# Text block

----------

I don’t think I was necessarily scared because I trusted I would be okay. I was young and naïve, I never thought about the legality of it. I just knew I could not go full term with this pregnancy.
I feel lucky and grateful. If Roe is overturned I know that all women won’t be as lucky as I was and that there will be many women who will die from going to backroom abortionists. White men should not be telling me or any woman what to do with my body.
Linda
My abortion was in 1969.
I was 18 or 19, and pregnant from an older man. I found out later he was married. I didn’t even know his real name because he had switched his name.
He told me he was married when I told him I was pregnant. He knew someone [who was the restaurant owner] and paid for the procedure.
I realize how lucky I was. I know stories of women whose abortion providers were not gentlemen—they expected sex from them . . . or it was someone poking instruments up them. These women had consequences for the rest of their lives.
I have been an abortion clinic escort, and have educated others about people with disabilities, the elderly, or formerly incarcerated people. I have affected other people’s lives. I’m proud of what I have done. I just don’t know how the other life [without the abortion] could have ended up as well as this one did.
Women shouldn’t be pushed into back alleys and face whatever unknowns go along with that.
Loretta Ross
My abortion was in 1970.
I was fortunate enough to have been in Washington DC as a young first-year student at Howard University. The summer before, the City Council of D.C. legalized abortion. I found myself with an unintentional pregnancy at the age of 16. My law school boyfriend was happy to pay for it.
[She was already a mother of a son her mother was raising. He had been born when she was 15 as a result of an incestuous rape.]
My mother was born in 1922, and was a very old-school Southern evangelical Christian woman, who refused to sign the permission slip [for the abortion…Her older sister managed to sign her mother’s name.]
If there is anything I would caution people to keep in mind is that you can’t take your human rights for granted, because there is always someone trying to take them away from you. I never thought that it would be harder right now to resist being sexually violated, to obtain an abortion, to go up against the system now than it was 53 years ago. It should not be harder. It should be easier.
Lois Ice
My abortion was in 1969.
Thinking back to those days, it’s very scary, and it’s sad and painful. I was in love with my boyfriend; I know that he wasn’t as in love with me as I was with him. I ended up getting pregnant. I was in high school. I could not imagine myself having a baby, or keeping a baby. My parents would have been very upset, angry, and embarrassed.
I was [thinking] well, I can take care of this, I can take care of myself, I don’t need a parent to help me. But looking back, I realize that I couldn’t take care of myself with everything.
The boyfriend didn’t have money; he was still in high school too. He was about a year or so older, and not interested in getting married or keeping a baby either.
I had an older friend who was in the military. I knew he would have $350 which was how much I needed. The boyfriend did find somebody to do it, and he told me that she was a nurse or something.
I don’t want us to go back to the days when abortion was illegal, and when people had to have back-alley abortions. I want women to be able to have safe and legal abortions, and so that’s why I’m willing to talk about it.
We’re at this point in our history, in the country, where some people think they need to take this right to a safe and legal abortion away from us. And I feel like I have to do what I can. I can’t do a lot, but I can talk about how it was before.
I think that African Americans, people who are darker, and women, are the most discriminated [against] people on this planet. I’m really interested in women, and the safety of women, and the dignity of women, and so I don’t think that we should have to sneak around to do things. I don’t think that abortion should be a form of birth control, but I think it should be available if people need it. I was a teenager, I was basically a child myself, and children make mistakes.

----------

# Data excerpt
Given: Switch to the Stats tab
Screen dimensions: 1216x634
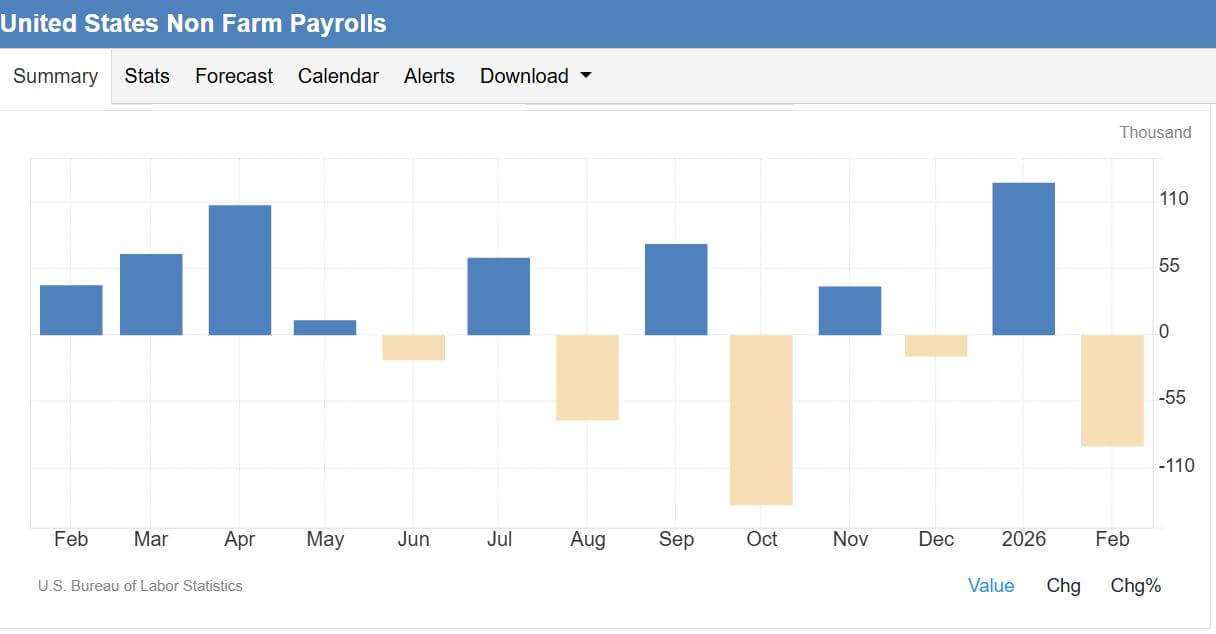Looking at the screenshot, I should click(x=147, y=77).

----------

# Work order
Write out the passage of the abortion accounts starting at "Loretta Ross" and ending at "pay for it.". The lines above play no part in what comes next.

# Reply
Loretta Ross
My abortion was in 1970.
I was fortunate enough to have been in Washington DC as a young first-year student at Howard University. The summer before, the City Council of D.C. legalized abortion. I found myself with an unintentional pregnancy at the age of 16. My law school boyfriend was happy to pay for it.